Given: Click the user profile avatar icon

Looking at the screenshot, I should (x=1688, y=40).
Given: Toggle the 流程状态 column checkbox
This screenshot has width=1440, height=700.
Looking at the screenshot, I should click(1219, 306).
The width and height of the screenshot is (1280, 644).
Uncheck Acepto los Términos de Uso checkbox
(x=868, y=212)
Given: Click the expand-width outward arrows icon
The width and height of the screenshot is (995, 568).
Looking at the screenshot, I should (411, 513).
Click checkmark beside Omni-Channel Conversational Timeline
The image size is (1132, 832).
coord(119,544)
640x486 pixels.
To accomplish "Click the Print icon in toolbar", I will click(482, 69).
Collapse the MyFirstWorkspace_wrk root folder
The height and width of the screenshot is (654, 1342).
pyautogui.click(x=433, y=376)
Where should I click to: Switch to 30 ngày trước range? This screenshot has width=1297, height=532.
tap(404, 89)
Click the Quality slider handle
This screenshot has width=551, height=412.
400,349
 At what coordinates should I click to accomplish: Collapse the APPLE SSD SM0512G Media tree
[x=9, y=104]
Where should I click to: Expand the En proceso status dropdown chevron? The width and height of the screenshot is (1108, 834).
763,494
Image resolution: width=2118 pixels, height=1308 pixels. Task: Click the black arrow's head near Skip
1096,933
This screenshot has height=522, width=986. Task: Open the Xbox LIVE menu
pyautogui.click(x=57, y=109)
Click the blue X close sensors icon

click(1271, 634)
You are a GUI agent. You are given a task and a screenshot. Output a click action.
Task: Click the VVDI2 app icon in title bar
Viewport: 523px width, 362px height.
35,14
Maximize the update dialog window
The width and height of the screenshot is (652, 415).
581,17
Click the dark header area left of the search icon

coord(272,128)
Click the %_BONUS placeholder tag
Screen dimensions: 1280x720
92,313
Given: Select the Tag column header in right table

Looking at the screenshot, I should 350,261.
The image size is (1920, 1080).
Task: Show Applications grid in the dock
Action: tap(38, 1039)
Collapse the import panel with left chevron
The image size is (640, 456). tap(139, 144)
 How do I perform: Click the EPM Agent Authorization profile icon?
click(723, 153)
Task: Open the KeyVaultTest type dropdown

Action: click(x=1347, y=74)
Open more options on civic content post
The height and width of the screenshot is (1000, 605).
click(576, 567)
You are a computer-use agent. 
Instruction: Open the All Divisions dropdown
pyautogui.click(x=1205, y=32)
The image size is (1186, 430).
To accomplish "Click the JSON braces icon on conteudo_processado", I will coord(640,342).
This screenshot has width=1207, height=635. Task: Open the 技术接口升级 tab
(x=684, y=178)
····················
## Required work:
Please list every line in the records that contains the word "This", with case counting.

## Output:
This screenshot has width=1440, height=700.
Where should I click to: Switch to 30 ngày trước range? This screenshot has width=1297, height=532.
This screenshot has width=551, height=412.
This screenshot has height=522, width=986. Task: Open the Xbox LIVE menu
This screenshot has width=1207, height=635. Task: Open the 技术接口升级 tab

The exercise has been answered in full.